In altre parole, quindi, molte imprese starebbero approfittando della situazione, come confermato dal forte incremento degli utili di vari settori industriali, che continua anche se molte problematiche che avevano effettivamente causato un aumento dei costi di produzione – la pandemia, la difficoltà negli approvvigionamenti, il costo dell’energia – sembrano ormai risolte o hanno comunque perso la loro forte spinta iniziale. In una simile situazione, lo strumento della politica monetaria restrittiva per il controllo dell’inflazione rischia non solo di perdere molta della sua efficacia, ma addirittura di fare danni e portare con sé effetti recessivi che alla fine potrebbero essere ancora più pericolosi dell’inflazione.
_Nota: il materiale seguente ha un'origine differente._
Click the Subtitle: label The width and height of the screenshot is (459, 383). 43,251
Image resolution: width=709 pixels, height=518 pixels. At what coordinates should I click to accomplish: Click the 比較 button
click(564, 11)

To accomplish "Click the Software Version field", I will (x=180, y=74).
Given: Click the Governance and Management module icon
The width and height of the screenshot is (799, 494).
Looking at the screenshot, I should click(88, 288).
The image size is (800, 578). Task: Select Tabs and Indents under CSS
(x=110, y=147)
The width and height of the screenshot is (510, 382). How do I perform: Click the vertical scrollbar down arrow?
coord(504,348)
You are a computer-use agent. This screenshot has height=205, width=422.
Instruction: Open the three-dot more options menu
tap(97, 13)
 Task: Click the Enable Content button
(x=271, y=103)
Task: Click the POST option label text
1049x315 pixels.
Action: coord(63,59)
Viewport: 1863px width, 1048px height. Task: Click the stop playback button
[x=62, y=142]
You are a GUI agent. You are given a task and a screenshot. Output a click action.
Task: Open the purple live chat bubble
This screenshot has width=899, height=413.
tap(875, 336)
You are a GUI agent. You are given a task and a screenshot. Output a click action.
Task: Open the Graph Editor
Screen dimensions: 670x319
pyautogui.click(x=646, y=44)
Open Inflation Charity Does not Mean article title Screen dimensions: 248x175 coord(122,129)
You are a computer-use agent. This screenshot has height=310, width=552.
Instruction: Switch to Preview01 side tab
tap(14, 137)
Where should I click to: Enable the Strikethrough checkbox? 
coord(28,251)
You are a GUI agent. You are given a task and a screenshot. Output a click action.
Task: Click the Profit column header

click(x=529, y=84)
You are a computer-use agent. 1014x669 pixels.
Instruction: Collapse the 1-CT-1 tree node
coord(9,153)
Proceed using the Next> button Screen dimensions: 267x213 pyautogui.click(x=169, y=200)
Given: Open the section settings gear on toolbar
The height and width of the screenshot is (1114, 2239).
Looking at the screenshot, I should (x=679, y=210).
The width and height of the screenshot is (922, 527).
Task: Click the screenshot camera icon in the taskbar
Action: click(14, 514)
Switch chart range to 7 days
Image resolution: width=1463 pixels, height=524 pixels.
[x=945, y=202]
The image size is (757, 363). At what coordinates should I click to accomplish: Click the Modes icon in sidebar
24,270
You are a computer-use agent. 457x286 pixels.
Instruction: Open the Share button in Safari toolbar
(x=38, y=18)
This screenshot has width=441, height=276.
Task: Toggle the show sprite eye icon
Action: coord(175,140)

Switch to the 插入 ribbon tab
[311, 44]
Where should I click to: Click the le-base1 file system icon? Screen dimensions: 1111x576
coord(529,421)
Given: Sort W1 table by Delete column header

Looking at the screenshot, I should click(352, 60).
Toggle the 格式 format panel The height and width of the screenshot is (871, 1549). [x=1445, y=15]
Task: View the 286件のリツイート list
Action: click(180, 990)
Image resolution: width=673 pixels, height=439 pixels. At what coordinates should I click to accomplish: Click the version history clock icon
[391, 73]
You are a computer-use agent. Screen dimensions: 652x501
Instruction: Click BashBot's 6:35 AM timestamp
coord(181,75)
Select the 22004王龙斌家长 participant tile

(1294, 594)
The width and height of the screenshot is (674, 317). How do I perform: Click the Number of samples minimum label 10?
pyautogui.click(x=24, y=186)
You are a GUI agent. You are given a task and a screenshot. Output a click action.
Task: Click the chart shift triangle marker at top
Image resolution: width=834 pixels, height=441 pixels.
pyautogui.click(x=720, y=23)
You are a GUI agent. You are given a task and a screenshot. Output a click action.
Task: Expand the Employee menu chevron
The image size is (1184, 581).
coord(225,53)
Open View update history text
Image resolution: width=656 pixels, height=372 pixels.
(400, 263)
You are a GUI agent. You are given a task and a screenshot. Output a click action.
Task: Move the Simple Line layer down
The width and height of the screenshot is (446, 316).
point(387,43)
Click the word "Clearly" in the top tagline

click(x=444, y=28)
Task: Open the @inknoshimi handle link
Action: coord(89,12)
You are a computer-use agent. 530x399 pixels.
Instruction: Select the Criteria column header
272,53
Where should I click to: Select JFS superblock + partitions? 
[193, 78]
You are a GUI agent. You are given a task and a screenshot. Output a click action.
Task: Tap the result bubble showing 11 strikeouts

La politica monetaria restrittiva rischia infatti di innescare una nuova crisi dell’economia globale a distanza di poco più di due anni da quella drammatica causata dalla pandemia. Quindi sulle base di queste considerazioni, faccio mie le parole del prossimo Governatore della Banca d’ Italia, Fabio Panetta, che in tema di rialzo dei tassi ha saggiamente dichiarato “dovremo essere risoluti ma giudiziosi, con l’obiettivo di abbassare l’inflazione senza danneggiare inutilmente l’attività economica”. L’aumento dei tassi, con le ovvie conseguenze di ulteriori riduzioni dei consumi, di calo degli investimenti, di aggravio pesante delle rate dei mutui e dei prestiti, metterebbe sulle spalle di tanti italiani un nuovo, pesante fardello. Ma in questo panorama i cittadini, i consumatori hanno a disposizione un’arma importante, che può fortemente contribuire a raffreddare l’inflazione: modificare le loro scelte di acquisto. Evitare di comprare prodotti che hanno registrato aumenti di prezzo ingiustificati, indirizzare le loro scelte verso prodotti made in Italy, made in Europe, a km. zero, mettere in pratica una politica di acquisto parsimoniosa e ragionata che spinga il mercato a riposizionarsi.

E la prima che dovrebbe dare il buon esempio è proprio la Presidente Lagarde, che non perde occasione per sfoggiare splendide mantelle e brillanti da molti carati… Ci sarebbe poi la necessità di trovare il modo di trasferire parte degli ingenti incrementi di utili di molte aziende, in primis i colossi energetici partecipati dallo Stato, alle buste paga dei lavoratori, migliorandone il potere di acquisto, ma questo è tutto un altro discorso. Parliamone.